Third, Stalley claims that the fees submitted by Defendants’ counsel were
unreasonable and not “in accordance with the principle of deterrence, [as opposed to] the
desire for compensation.” (Stalley Br. 32.) Stalley does not explain how the district
court abused its discretion in concluding that the fees submitted were reasonable, and,
as noted above, he is incorrect that deterrence is the sole consideration. See Sater, 465
F.3d at 647. The district court stated that it found the billing structure of Defendants’
law firm reasonable given that firm’s prior experience in such cases. (Mem., Dist. Ct.
Docket No. 115, at 7.) The district court also explained that “[i]t is not unreasonable to
expend substantial amounts of time and resources to prepare and draft a motion to
dismiss, which, if successful, would halt the litigation before extensive discovery took
place,” and that credible testimony supported the bills at issue in this case. (Id. at 7-8.)
In fact, the district court exercised its discretion in Stalley’s favor in calibrating the size
of the award: It found that “the amount of hours billed by [Defendants’ law firm] in
preparation for a motion for sanctions, which was filed after the Sixth Circuit decided
the relevant issues in the case, was excessive,” and refused to grant those fees. (Id. at
8.) This restraint supports our conclusion that the district court reasonably determined
the award’s amount.
Finally, Stalley relies on Ruben v. Warren City Schools, 825 F.2d 977, 986 (6th
Cir. 1987), to contend that the district court should have imposed sanctions solely
against his counsel, not against him as well. But that case dealt with an individual who
brought a single lawsuit mistakenly alleging discrimination against her personally. Id.
The circumstances here are different, and Stalley shares the blame for pursuing these
vexatious lawsuits. We reject Stalley’s fourth claim of error.
Because the district court did not abuse its discretion in awarding the sanctions
against Stalley and his counsel, we AFFIRM the district court’s judgment.
Nos. 10-5211/5212 Stalley v. Mountain States Health Alliance Page 6
B. Defendants’ Motion for Damages for this Appeal
Defendants have filed a motion for just damages, double costs, and/or sanctions
for a frivolous appeal. Defendants spend much of their brief rehashing the frivolousness
of the underlying MSP actions, but that background has no bearing on the frivolousness
of this appeal.
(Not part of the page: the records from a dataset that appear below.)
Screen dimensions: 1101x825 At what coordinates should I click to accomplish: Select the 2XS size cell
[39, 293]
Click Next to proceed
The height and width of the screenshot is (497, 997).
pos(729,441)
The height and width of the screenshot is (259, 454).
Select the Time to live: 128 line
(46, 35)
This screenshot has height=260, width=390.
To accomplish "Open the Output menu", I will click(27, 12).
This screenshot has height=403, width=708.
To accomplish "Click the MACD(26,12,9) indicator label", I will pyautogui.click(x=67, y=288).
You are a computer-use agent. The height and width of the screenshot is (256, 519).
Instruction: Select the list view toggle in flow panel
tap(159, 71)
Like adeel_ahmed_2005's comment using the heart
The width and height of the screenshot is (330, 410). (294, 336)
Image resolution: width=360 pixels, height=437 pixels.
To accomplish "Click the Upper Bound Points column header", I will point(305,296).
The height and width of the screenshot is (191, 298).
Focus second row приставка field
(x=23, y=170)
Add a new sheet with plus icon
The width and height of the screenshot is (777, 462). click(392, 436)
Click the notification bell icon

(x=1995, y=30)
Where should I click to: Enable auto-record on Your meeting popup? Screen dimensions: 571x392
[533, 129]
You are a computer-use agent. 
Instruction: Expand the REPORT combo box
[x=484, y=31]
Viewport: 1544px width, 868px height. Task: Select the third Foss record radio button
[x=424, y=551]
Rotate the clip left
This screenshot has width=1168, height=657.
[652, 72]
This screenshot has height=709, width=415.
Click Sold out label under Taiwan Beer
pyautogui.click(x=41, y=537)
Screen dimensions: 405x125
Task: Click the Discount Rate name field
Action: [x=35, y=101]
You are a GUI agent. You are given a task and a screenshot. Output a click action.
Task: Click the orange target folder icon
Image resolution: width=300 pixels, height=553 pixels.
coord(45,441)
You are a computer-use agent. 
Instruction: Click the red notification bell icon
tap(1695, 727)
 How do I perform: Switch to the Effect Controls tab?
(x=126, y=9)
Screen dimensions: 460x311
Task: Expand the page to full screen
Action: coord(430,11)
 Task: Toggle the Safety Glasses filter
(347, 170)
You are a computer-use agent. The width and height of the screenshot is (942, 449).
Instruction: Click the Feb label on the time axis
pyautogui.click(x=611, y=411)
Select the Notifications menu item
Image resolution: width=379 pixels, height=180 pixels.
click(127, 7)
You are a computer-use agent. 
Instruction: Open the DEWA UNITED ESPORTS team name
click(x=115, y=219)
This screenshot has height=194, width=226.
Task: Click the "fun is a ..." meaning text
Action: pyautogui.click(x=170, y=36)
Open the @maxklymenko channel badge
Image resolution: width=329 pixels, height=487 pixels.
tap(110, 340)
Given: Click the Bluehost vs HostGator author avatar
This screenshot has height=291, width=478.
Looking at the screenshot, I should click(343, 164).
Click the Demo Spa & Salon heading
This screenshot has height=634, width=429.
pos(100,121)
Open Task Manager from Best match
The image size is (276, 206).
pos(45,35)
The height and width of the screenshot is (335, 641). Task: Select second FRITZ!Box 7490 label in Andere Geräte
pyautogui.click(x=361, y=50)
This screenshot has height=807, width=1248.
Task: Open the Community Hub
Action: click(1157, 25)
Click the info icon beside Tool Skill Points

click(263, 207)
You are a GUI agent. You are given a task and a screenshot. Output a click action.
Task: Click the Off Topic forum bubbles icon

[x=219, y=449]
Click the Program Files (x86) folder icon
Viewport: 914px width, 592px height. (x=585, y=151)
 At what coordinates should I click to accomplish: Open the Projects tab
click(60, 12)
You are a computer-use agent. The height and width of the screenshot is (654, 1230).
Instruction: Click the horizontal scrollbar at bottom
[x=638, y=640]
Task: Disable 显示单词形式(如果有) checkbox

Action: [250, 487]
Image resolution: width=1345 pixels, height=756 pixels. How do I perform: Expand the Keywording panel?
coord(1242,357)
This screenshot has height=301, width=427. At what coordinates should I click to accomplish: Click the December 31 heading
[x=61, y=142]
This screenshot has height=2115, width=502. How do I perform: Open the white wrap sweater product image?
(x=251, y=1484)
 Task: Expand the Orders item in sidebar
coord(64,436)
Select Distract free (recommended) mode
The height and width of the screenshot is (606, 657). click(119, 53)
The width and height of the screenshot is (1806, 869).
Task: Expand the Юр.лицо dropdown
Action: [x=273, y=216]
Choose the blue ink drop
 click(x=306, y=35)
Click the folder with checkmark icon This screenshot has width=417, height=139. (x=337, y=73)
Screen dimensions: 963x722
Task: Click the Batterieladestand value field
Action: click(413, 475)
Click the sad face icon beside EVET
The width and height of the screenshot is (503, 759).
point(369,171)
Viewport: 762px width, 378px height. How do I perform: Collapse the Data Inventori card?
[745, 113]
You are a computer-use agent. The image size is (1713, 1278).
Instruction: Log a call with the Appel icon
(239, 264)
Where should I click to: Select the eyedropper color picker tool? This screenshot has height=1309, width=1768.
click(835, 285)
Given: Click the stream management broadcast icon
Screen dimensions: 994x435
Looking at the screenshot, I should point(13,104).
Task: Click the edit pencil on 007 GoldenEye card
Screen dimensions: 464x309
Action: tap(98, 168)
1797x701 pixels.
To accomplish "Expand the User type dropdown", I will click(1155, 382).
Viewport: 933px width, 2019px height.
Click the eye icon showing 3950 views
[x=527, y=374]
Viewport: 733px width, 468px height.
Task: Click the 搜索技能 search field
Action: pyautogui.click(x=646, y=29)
Stalley and his counsel here contest the district court’s sanctions order.
On that issue, Defendants advance virtually no argument, contending: “Now Mr. Stalley,
Wilkes & McHugh, and their current counsel, Mr. Lloyd, have perfected yet another
frivolous, meritless appeal as to the award of sanctions by the District Court.
Apparently, the Appellants and their counsel just don’t ‘get it.’” (Defs.’ Mot. for Just
Damages 14.) We reject Defendants’ attempt to bootstrap the frivolousness of this
appeal to that of the underlying litigation. Therefore, though we have “discretion to
assess ‘just damages’ when confronted with a frivolous appeal,” Miller v. Toyota Motor
Corp., 554 F.3d 653, 654 (6th Cir. 2009), we decline to exercise that discretion here, as
Defendants have failed to convince us that this appeal was frivolous. We therefore
DENY Defendants’ motion for damages for this appeal.
III.
For the foregoing reasons, we AFFIRM the district court’s judgment, but DENY
Defendants’ motion for damages for this appeal.